The guests were chic, the bordeaux was sipped with elegant restraint and the hostess was suitably glamorous in a canary yellow cocktail dress. To an outside observer who made it past the soiree privee sign on the door of the Anne de Villepoix gallery in Paris on Thursday, it would have seemed the quintessential Parisian art viewing.
Yet that would been leaving one crucial factor out of the equation: the man whose creations the crowd had come to see. In his black cowboy hat and pressed white collar, Ion Barladeanu looked every inch the established artist as he showed guests around the exhibition. But until 2007 no one had ever seen his work, and until mid-2008 he was living in the rubbish tip of a Bucharest apartment block.
Yesterday, in the culmination of a dream for a Romanian who grew up adoring Gallic film stars and treasures a miniature Eiffel Tower he once found in a bin, Barladeanu was to see his first French exhibition open to the public.
Dozens of collages he created from scraps of discarded magazines during and after the Communist regime of former Romanian President Nicolae Ceausescu are on sale for more than 1,000 euros (US$1,360) each. They are being hailed as politically brave and culturally irreverent.

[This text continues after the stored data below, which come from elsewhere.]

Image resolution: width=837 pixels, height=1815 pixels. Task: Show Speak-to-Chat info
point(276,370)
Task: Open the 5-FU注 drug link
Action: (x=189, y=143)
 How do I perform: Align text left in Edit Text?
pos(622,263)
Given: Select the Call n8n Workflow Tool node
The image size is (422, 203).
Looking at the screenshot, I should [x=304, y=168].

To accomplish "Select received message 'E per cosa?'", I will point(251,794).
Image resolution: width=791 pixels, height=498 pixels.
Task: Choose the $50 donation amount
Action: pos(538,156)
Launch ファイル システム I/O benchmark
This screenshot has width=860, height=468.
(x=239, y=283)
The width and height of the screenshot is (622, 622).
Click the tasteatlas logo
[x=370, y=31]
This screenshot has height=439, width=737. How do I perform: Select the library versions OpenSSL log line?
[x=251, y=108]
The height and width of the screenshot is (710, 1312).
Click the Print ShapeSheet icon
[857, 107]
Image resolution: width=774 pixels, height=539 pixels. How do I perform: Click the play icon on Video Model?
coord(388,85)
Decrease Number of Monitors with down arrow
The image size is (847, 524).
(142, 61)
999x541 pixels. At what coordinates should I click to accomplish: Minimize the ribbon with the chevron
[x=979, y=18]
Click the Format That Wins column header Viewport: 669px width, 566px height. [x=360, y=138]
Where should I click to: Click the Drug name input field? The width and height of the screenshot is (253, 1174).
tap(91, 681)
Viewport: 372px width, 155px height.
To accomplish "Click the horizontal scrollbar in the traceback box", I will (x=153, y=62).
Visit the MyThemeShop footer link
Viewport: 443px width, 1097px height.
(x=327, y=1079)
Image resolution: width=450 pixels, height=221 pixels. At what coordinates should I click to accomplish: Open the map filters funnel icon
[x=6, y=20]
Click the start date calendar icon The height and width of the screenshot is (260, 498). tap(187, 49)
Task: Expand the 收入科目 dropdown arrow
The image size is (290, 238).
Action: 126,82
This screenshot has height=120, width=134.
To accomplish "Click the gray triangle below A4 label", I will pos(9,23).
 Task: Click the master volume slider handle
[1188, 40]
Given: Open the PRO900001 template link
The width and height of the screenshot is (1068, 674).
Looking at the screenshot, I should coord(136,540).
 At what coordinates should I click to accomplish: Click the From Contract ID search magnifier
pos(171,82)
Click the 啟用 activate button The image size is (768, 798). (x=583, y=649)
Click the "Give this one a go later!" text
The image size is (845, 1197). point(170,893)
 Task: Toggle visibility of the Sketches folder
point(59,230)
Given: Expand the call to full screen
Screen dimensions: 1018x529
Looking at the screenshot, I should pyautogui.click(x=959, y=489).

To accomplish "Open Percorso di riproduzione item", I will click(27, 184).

For the 63-year-old artist, the journey from the streets of Bucharest to the galleries of Europe has finally granted him recognition.
“I feel as if I have been born again,” he said, as some of France’s leading collectors and curators jostled for position to see his collages. “Now I feel like a prince. A pauper can become a prince. But he can go back to being a pauper too.”
That Barladeanu should remain stoical in the face of his sudden stardom is perhaps unsurprising. In 1989, he was one of many Romanians whose delight at Ceausescu’s fall turned to frustration when work dried up. For the next 20 years, he lived on a mattress amid sacks of rubbish in the garbage room of an apartment block, making collages in secret. In 2007, Barladeanu showed his collages to an artist who happened to also be combing through the garbage. Amazed, the artist called a gallery owner. From that moment on, Barladeanu’s days in the dump were numbered.
“I instantly thought it was something very important, at least for Romania,” said Dan Popescu, whose H’Art gallery specializes in young, little-known artists.
With a face ravaged by more than 60 Romanian winters, Barledeanu was not young, and his anonymity would not last long.
Within six months, he was given his first exhibition, an apartment of his own and a brand new set of dentures. He made his first trip abroad last year and showed some collages at the Basel art fair. This week, he jetted into Paris, saw the Eiffel Tower for real and had lunch with the actor and fan Angelina Jolie, in town for her next movie.
Barledeanu describes himself as a “director” of his own films and considers each collage to be a movie in itself. While many are light-hearted, others are infused with black humor and often focus on the man he calls his “greatest fear.”
“I knew that if he knew about my work Ceausescu would not sleep in peace in his grave,” he said. “If people had found out about my work they could have chopped my head off ... But this is my revenge.”
Many of the most explosive collages were made after 1989, but those that were made during the regime have already interested collectors. Antoine de Galbert of La Maison Rouge art foundation said he appreciated “the risk involved” in Barledeanu’s work.
Whatever the world thinks, Barladeanu says he will carry on working regardless.
“It’s like eating pie or sandwiches. It fulfils me,” he said. “If I were reincarnated in another life I would still be making collages, and if I could take them to the moon I would.”